**DATA EXCERPTS**:
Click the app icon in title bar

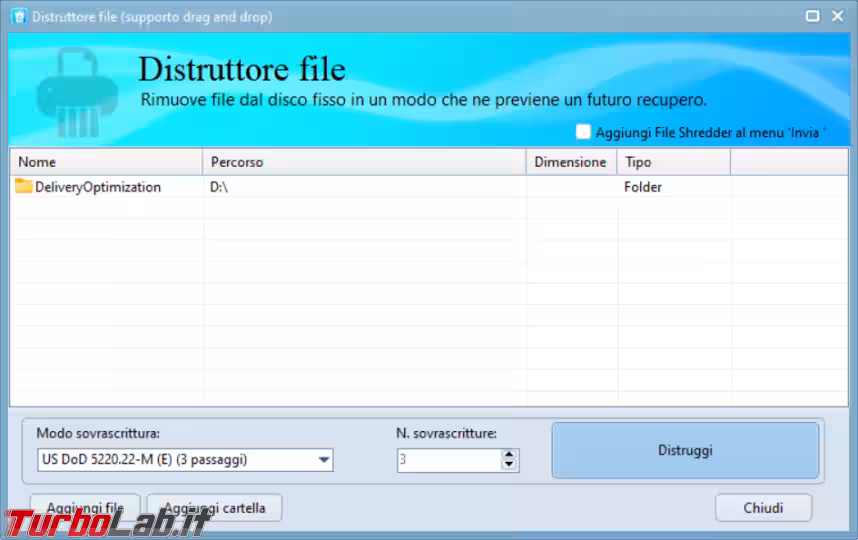pyautogui.click(x=17, y=17)
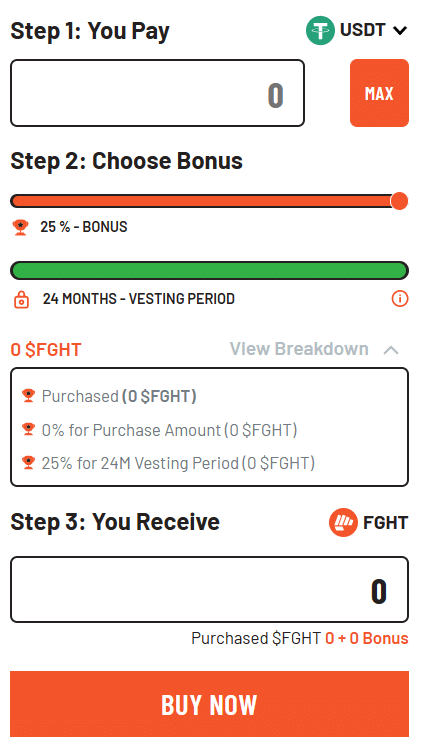Focus the You Pay amount input field
This screenshot has height=747, width=425.
(157, 93)
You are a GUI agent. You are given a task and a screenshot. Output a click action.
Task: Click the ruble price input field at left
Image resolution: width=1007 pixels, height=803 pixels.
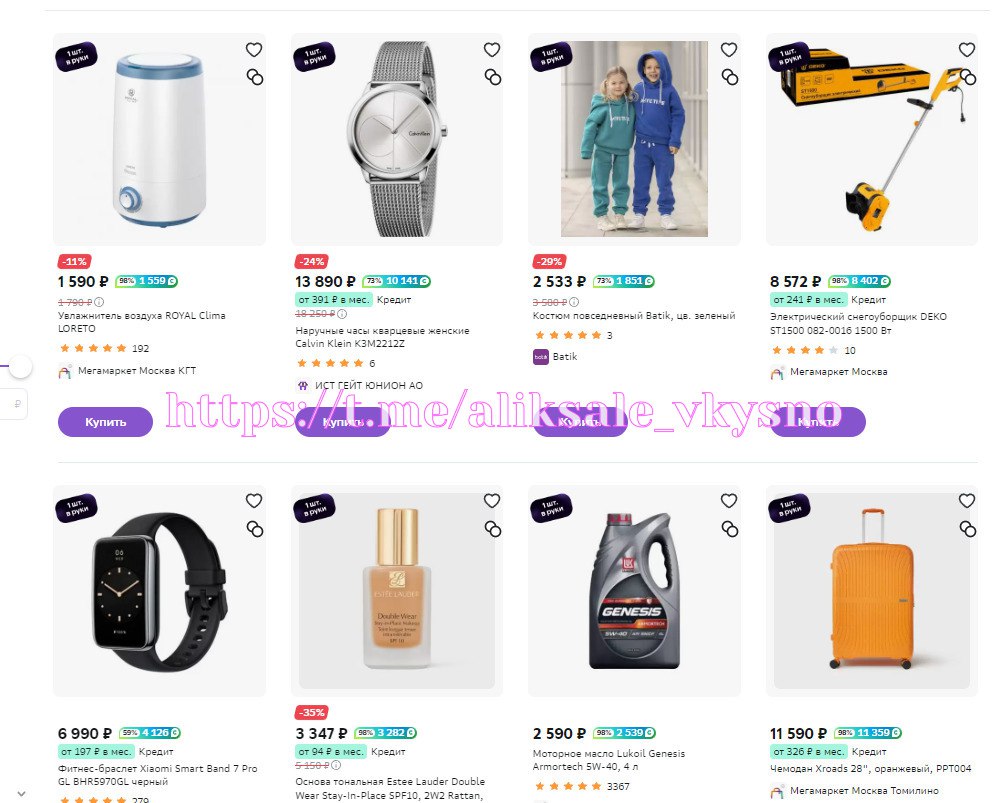(13, 404)
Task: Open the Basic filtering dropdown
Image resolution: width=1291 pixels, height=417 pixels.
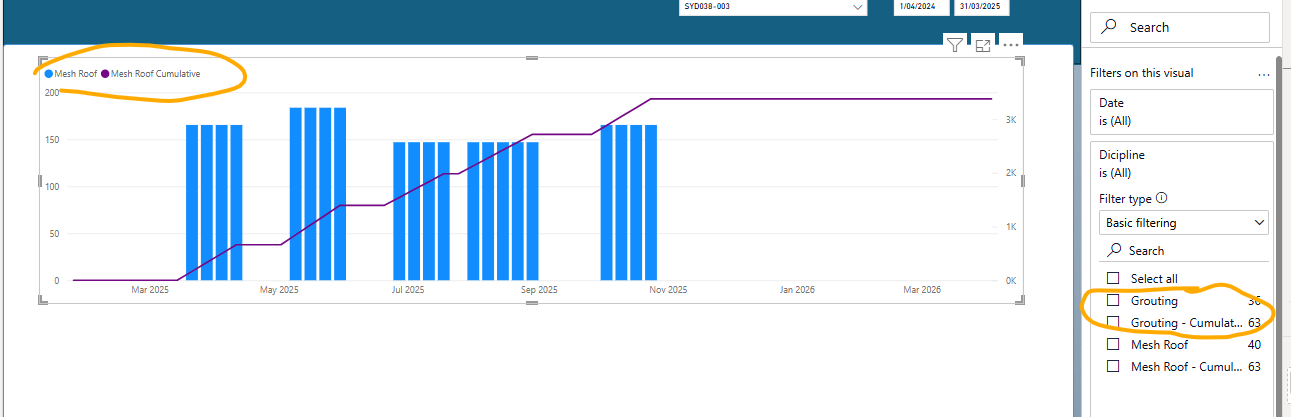Action: (1183, 222)
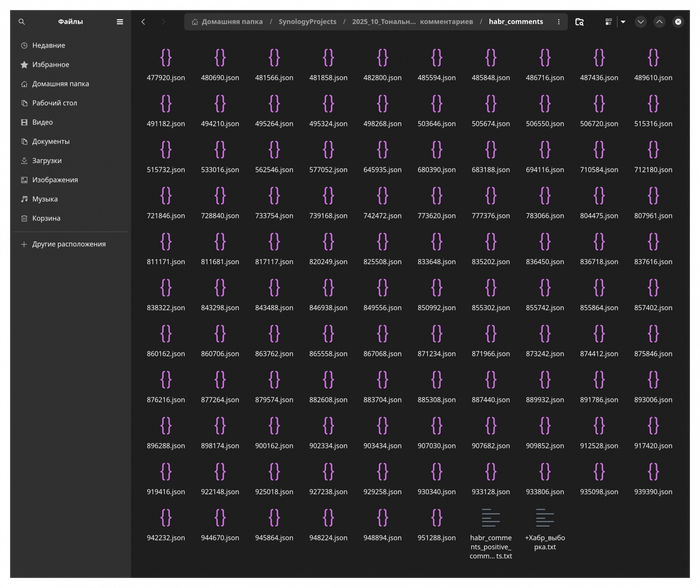Viewport: 700px width, 588px height.
Task: Click the habr_comments path segment
Action: (x=516, y=21)
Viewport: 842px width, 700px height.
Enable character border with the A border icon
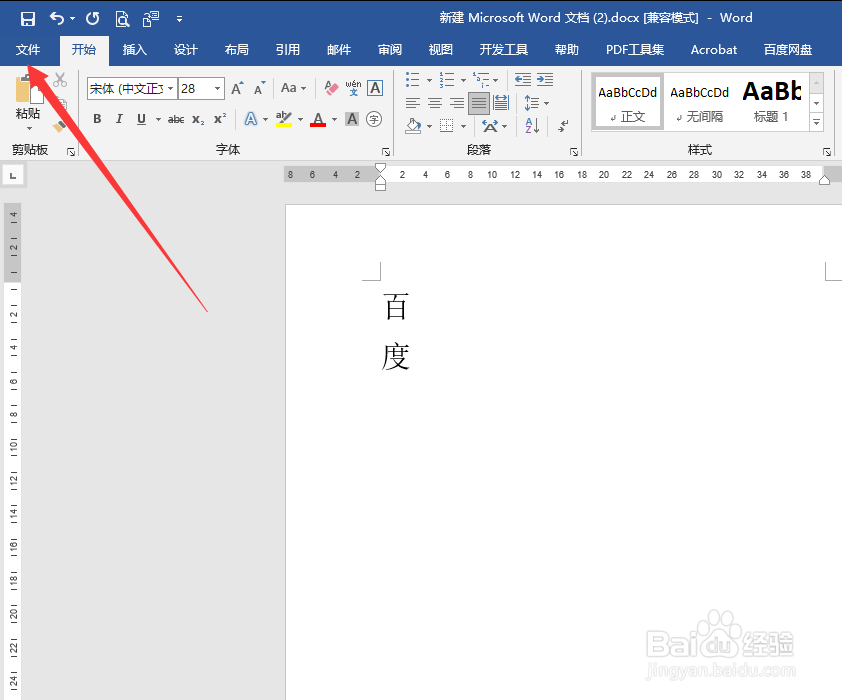coord(374,88)
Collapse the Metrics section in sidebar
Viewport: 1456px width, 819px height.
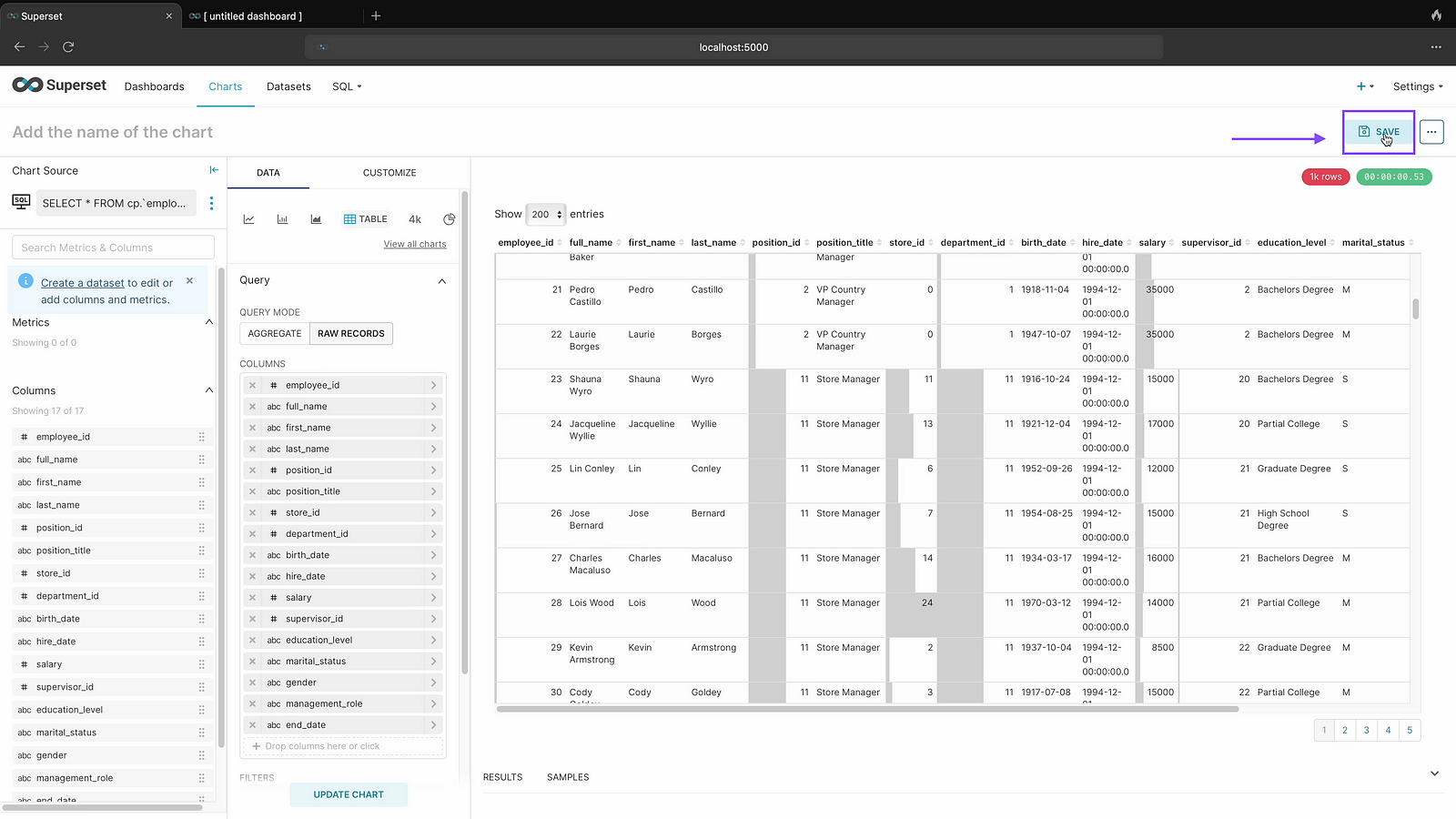point(209,322)
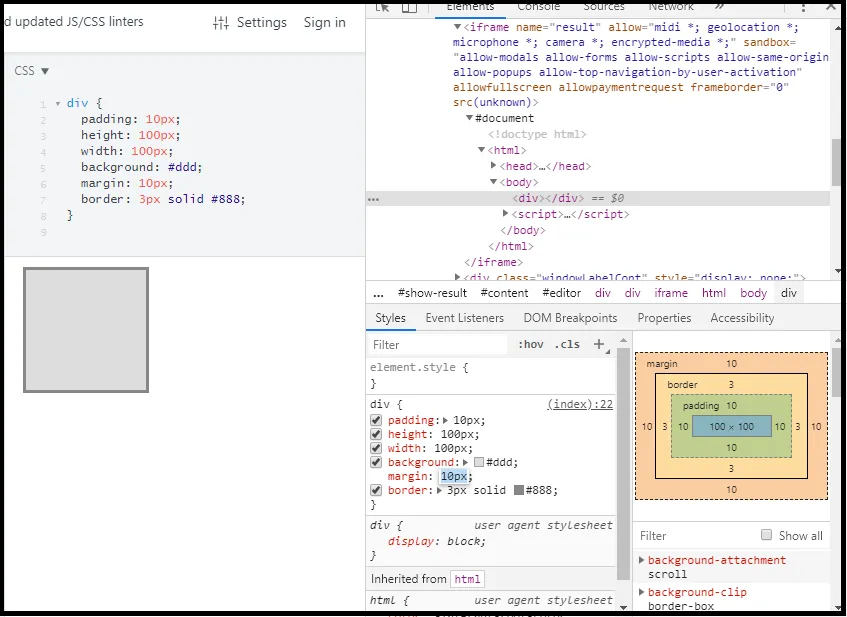Uncheck the padding property checkbox
Viewport: 847px width, 617px height.
[x=376, y=421]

**PROBLEM TO SOLVE**: The answer must be the listing above, restated word for word, with no images in it.

**OUTPUT OF THE TASK**:
Click the app icon in title bar

pyautogui.click(x=17, y=17)
Focus the You Pay amount input field
This screenshot has height=747, width=425.
(157, 93)
You are a GUI agent. You are given a task and a screenshot. Output a click action.
Task: Click the ruble price input field at left
Image resolution: width=1007 pixels, height=803 pixels.
(13, 404)
Task: Open the Basic filtering dropdown
Image resolution: width=1291 pixels, height=417 pixels.
Action: (1183, 222)
Viewport: 700px width, 588px height.
Task: Click the habr_comments path segment
Action: (x=516, y=21)
Viewport: 842px width, 700px height.
Enable character border with the A border icon
coord(374,88)
Collapse the Metrics section in sidebar
Viewport: 1456px width, 819px height.
point(209,322)
Uncheck the padding property checkbox
Viewport: 847px width, 617px height.
[x=376, y=421]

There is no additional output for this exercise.